Zik, Ndi-Igbo and their southern neighbours: Charting a new political direction for Nigeria





Yesterday we published why southern Nigeria ethnic nationalities are disunited, the 1951 Western Regional election and its aftermath and the horsetrading that gave Chief Awolowo’s AG majority over Dr Azikiwe’s NCNC. Today, we take you deeper into the discourse on how Awolowo got the upper hand in the battle for the soul of Western Region.
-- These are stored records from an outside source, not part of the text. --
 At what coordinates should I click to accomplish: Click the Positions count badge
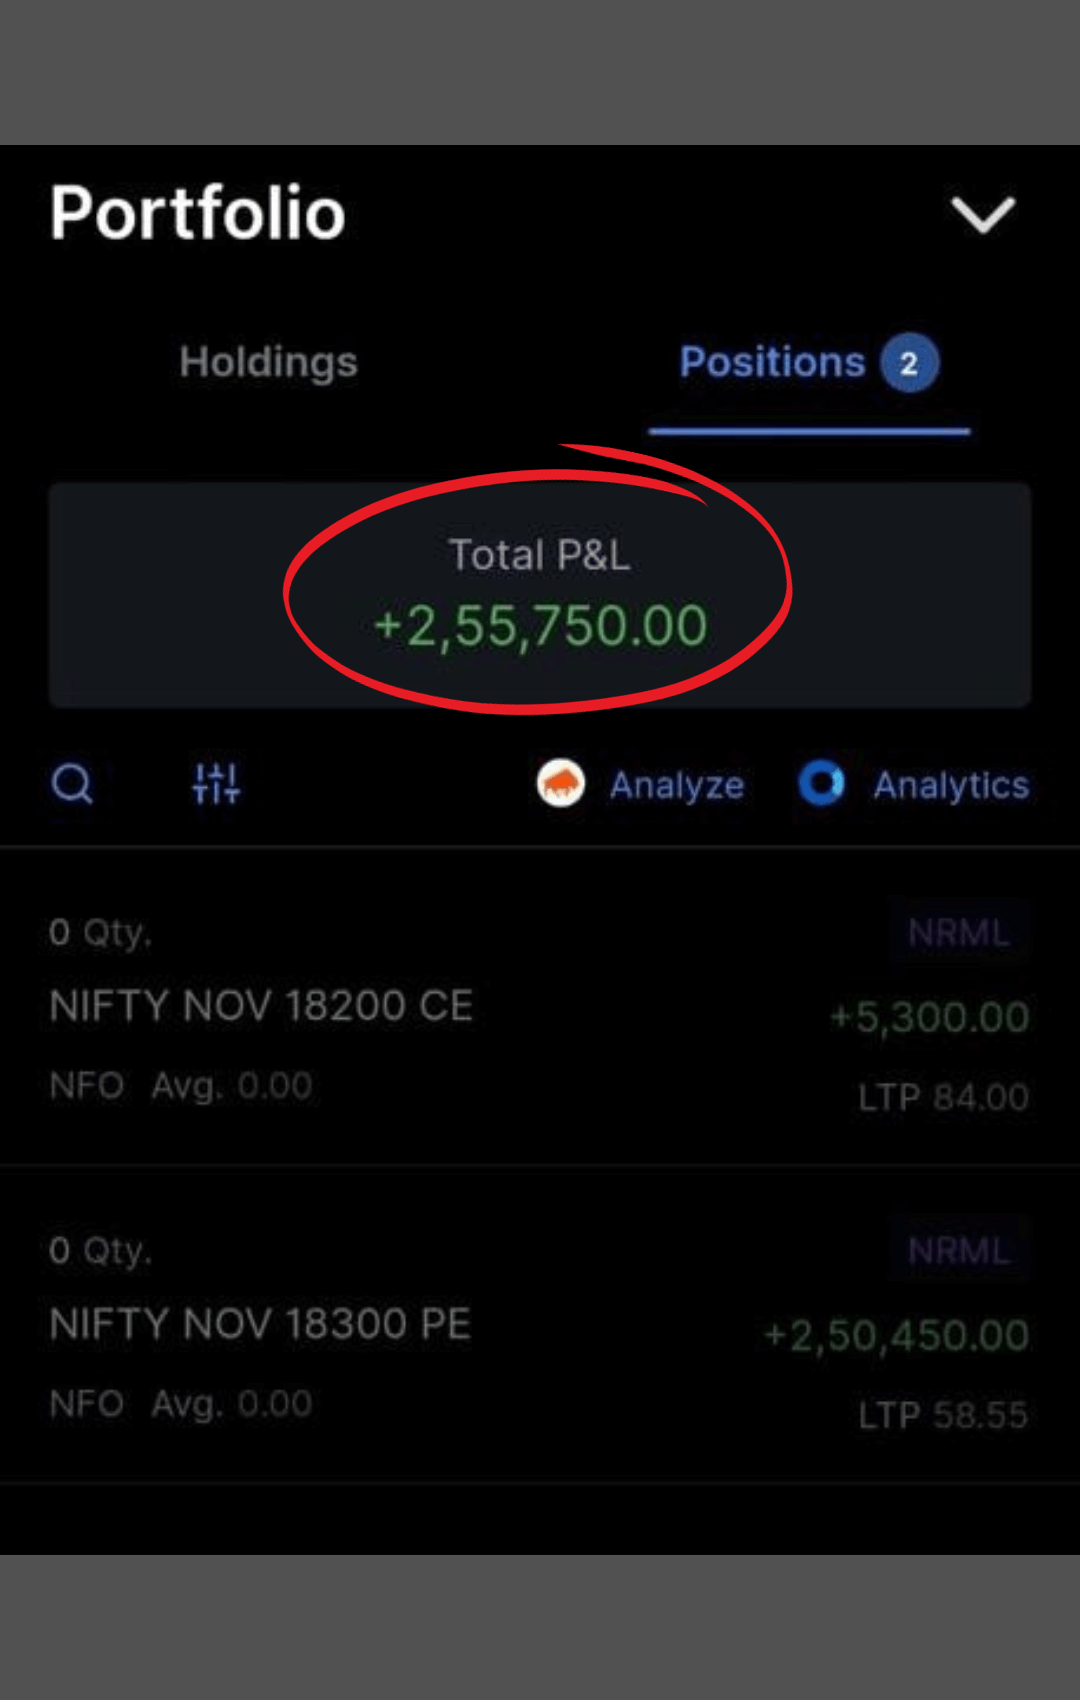click(x=909, y=363)
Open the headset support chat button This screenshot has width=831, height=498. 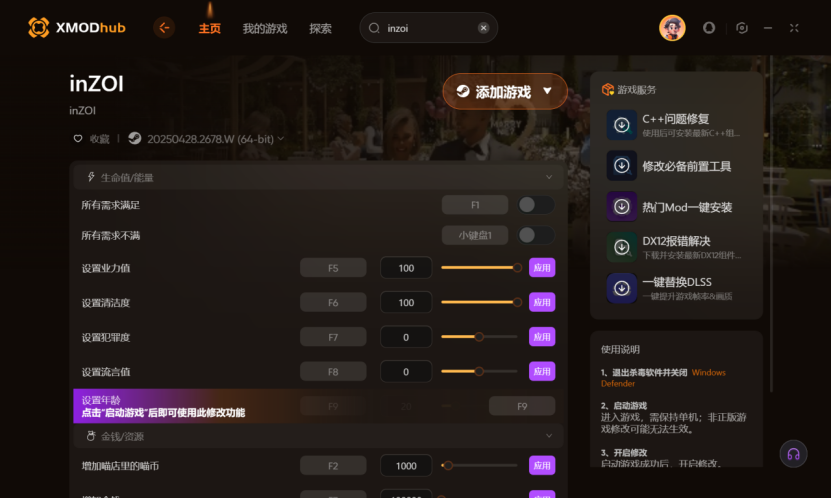click(793, 454)
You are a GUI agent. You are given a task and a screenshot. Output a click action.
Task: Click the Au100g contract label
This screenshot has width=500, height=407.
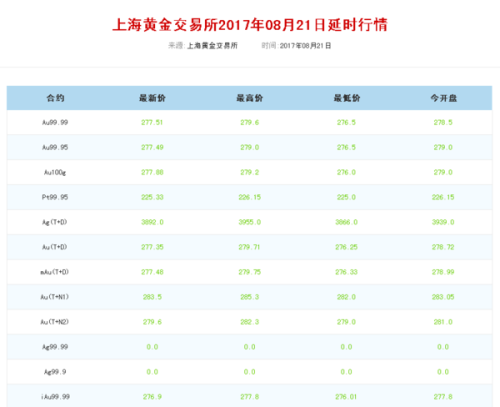pos(55,172)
Read on…

The arrowhead of these fringe groups which tilted the balance in Awolowo’s favour by teaming up with the Action Group (AG) was of course five members of the six elected parliamentarians from the Ibadan Peoples Party (IPP) led by Adisa Akinloye; the sixth member, Adegoke Adelabu, Deputy President of the IPP, joined forces with the NCNC to form the NCNC-Mabolaje Grand Alliance.
A great mobiliser, Chief Obafemi Awolowo (right) with one of his die-hard supporters, Mr Ayo Opadokun (left)

A great mobiliser, Chief Obafemi Awolowo (right) with one of his die-hard supporters, Mr Ayo Opadokun (left)

Given that the IPP and some other fringe groups and individuals were earlier allied to the NCNC and later changed sides, including one or two Yoruba NCNC members who subsequently colluded with the Action Group to frustrate Zik from moving to the central legislature, the said cross-carpeting saga has been somewhat over-stretched to create the impression that majority of Western NCNC members abandoned Zik on the floor of the Western House of Assembly and crossed over to Awolowo’s side.

This impression has of course deepened inter-ethnic misunderstanding between the Igbo and the Yoruba which had almost gotten to a flash point when tribal animosities were first aroused by the advent of tribal politics about 1947/8.

The Ikejiani testimony

But there is something that needs to be clarified at this point. Dr Okechukwu Ikejiani who observed proceedings at the Western House of Assembly from the stands on the fateful day when the House commenced business wrote thus about what he saw and what transpired a day before the opening of Parliament:

I lived at Ibadan at the time. The rumour was rife that the AG was buying some of the NCNC members. I, as well as some members of the NCNC, told Zik about the rumour. He dismissed the idea and said that he would not be part of the use of corrupt means to win the election for the party. One of the prominent NCNC members from Ibadan who won the election on NCNC platform was Chief Adisa Akinloye. It was the general feeling of members of the NCNC Central Working Committee that we should, that night, visit Chief Akinloye who lived in Oke Ado. Among those who went to Chief Akinloye’s house were Chief Festus Okotie Eboh, Chief T O S Benson, Kola Balogun and others. Upon arrival, Chief Akinloye and his wife welcomed us and we were served drinks.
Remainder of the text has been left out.